— start of RECORDS SUPPLIED —

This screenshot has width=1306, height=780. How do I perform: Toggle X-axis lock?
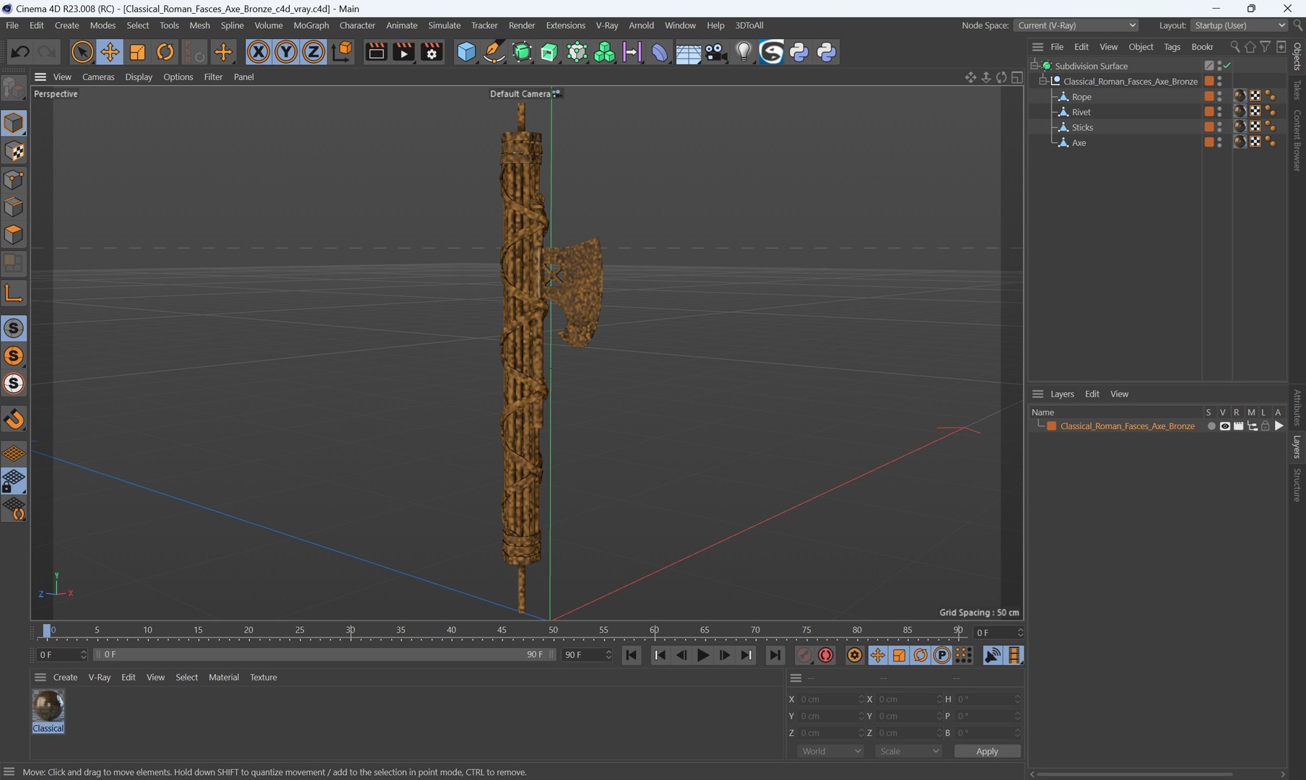[x=258, y=52]
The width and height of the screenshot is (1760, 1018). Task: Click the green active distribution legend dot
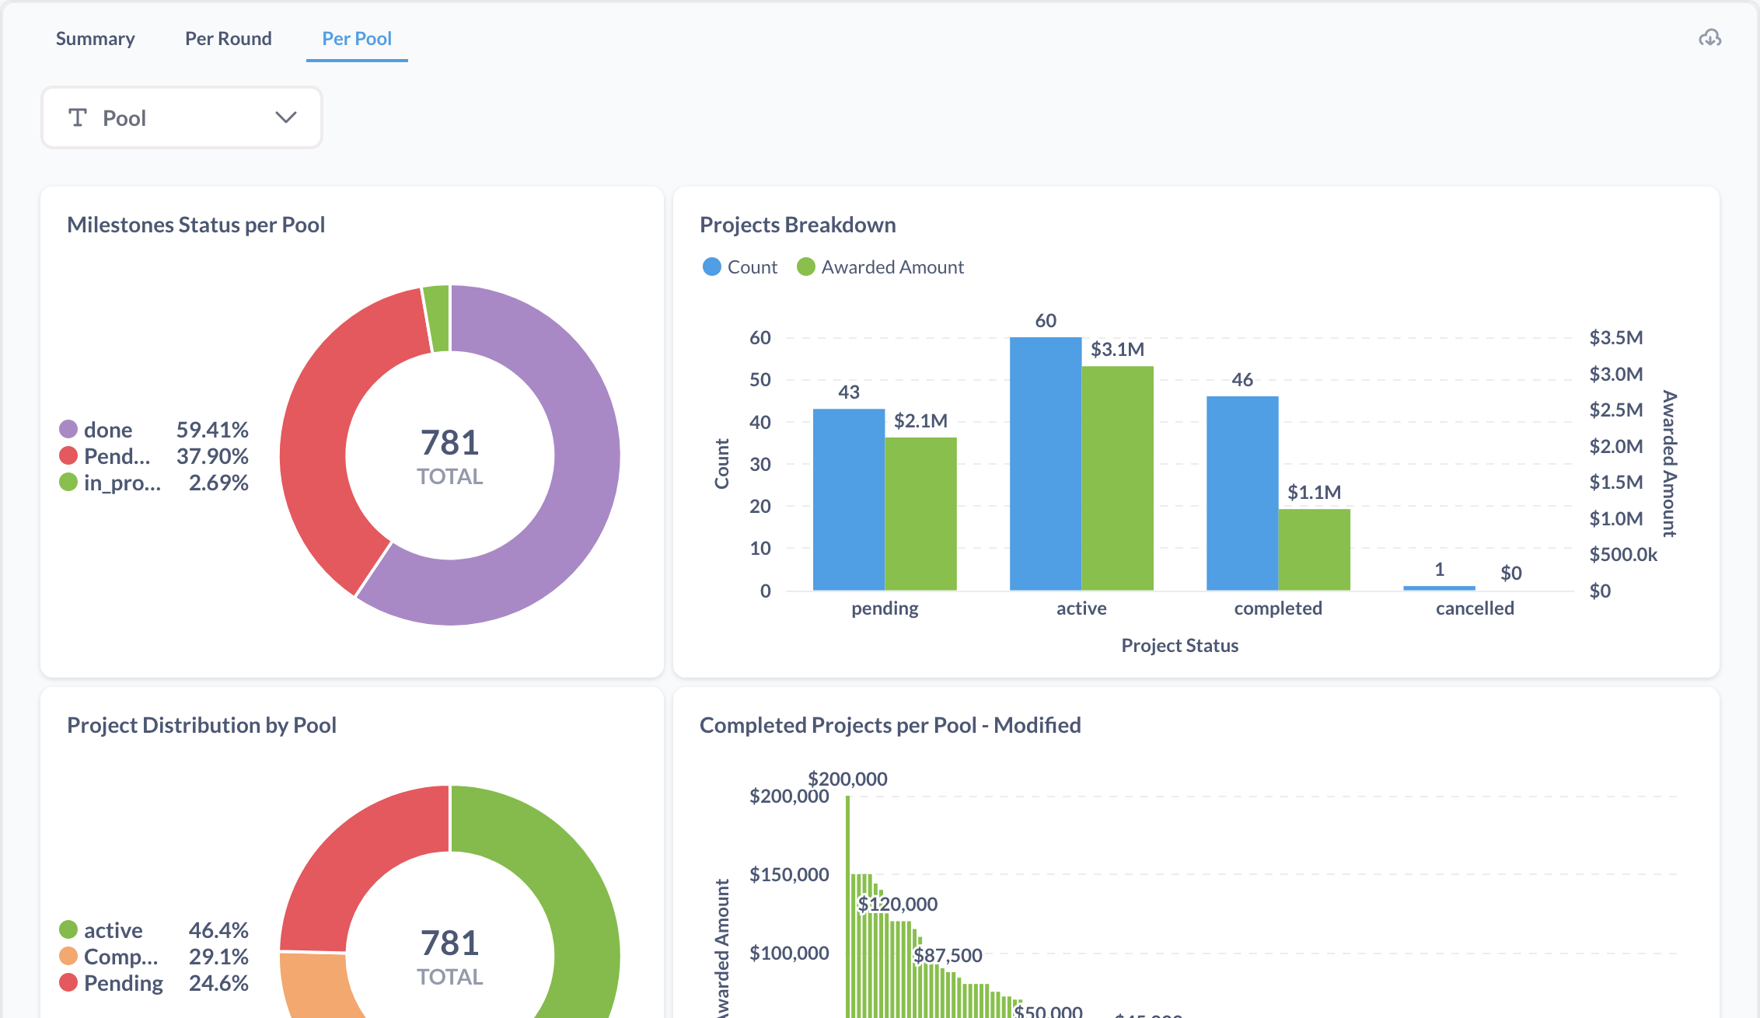[x=68, y=929]
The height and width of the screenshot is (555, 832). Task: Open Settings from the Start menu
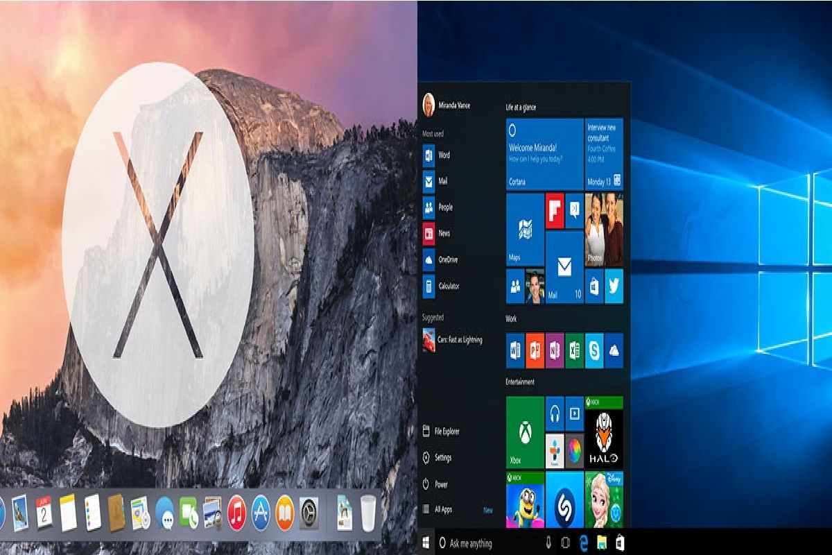tap(442, 458)
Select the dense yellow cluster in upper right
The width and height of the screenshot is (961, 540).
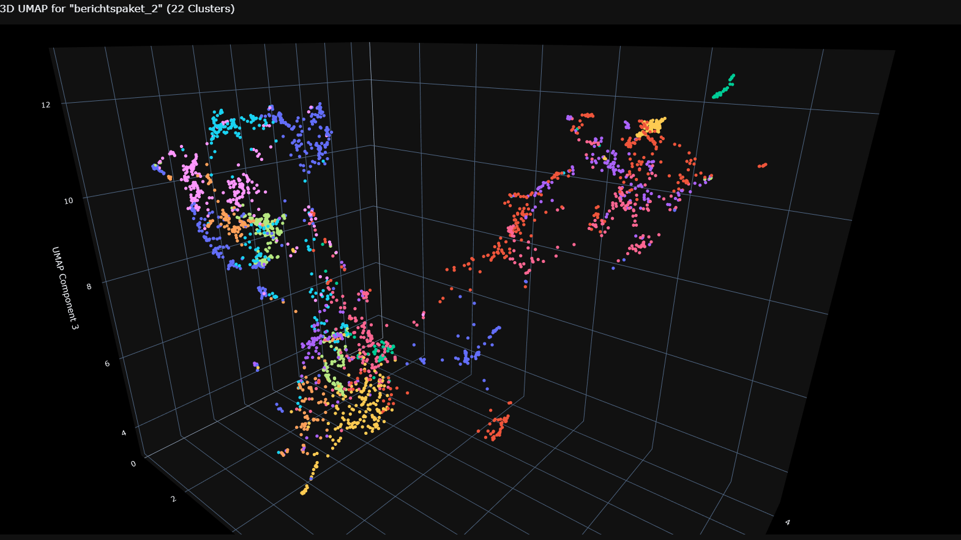(653, 125)
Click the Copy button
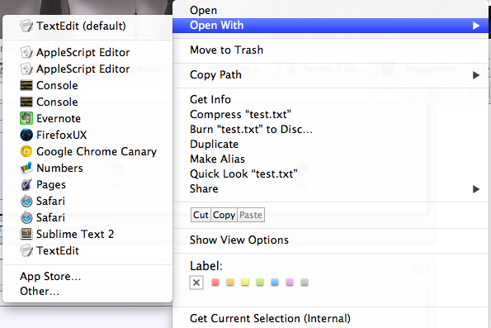491x328 pixels. tap(224, 215)
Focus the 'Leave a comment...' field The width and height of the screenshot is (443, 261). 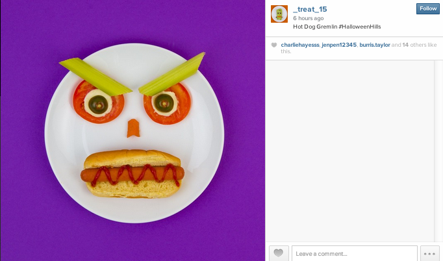[354, 253]
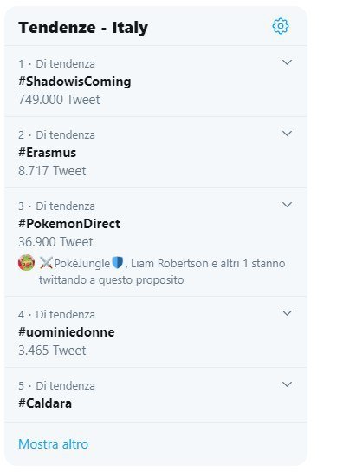Screen dimensions: 343x472
Task: Expand chevron next to #PokemonDirect trend
Action: (287, 205)
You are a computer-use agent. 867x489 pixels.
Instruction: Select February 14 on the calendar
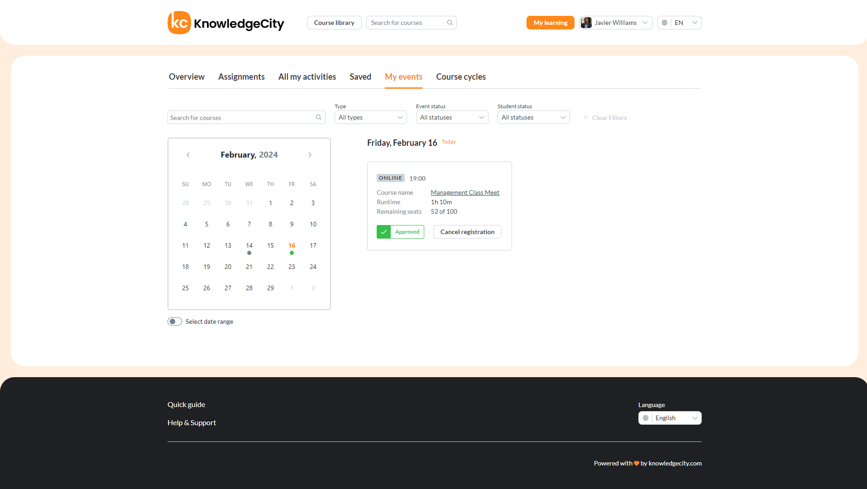click(249, 245)
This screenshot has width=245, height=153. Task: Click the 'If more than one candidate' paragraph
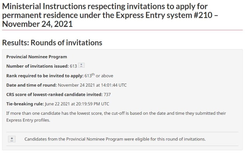(x=116, y=117)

— end of RECORDS SUPPLIED —

* [DIRECTIONS FOR THIS TASK]: Reproduce the stretch of material from its start through the line containing "tap(442, 458)", changing "screenshot" to "screen capture" and leaving everything else as it is. Omit the pictures from your answer.

* [TASK RESULT]:
This screen capture has width=1306, height=780. How do I perform: Toggle X-axis lock?
[x=258, y=52]
The width and height of the screen capture is (1760, 1018). Task: Click the green active distribution legend dot
[x=68, y=929]
The height and width of the screen capture is (555, 832). Task: Open Settings from the Start menu
tap(442, 458)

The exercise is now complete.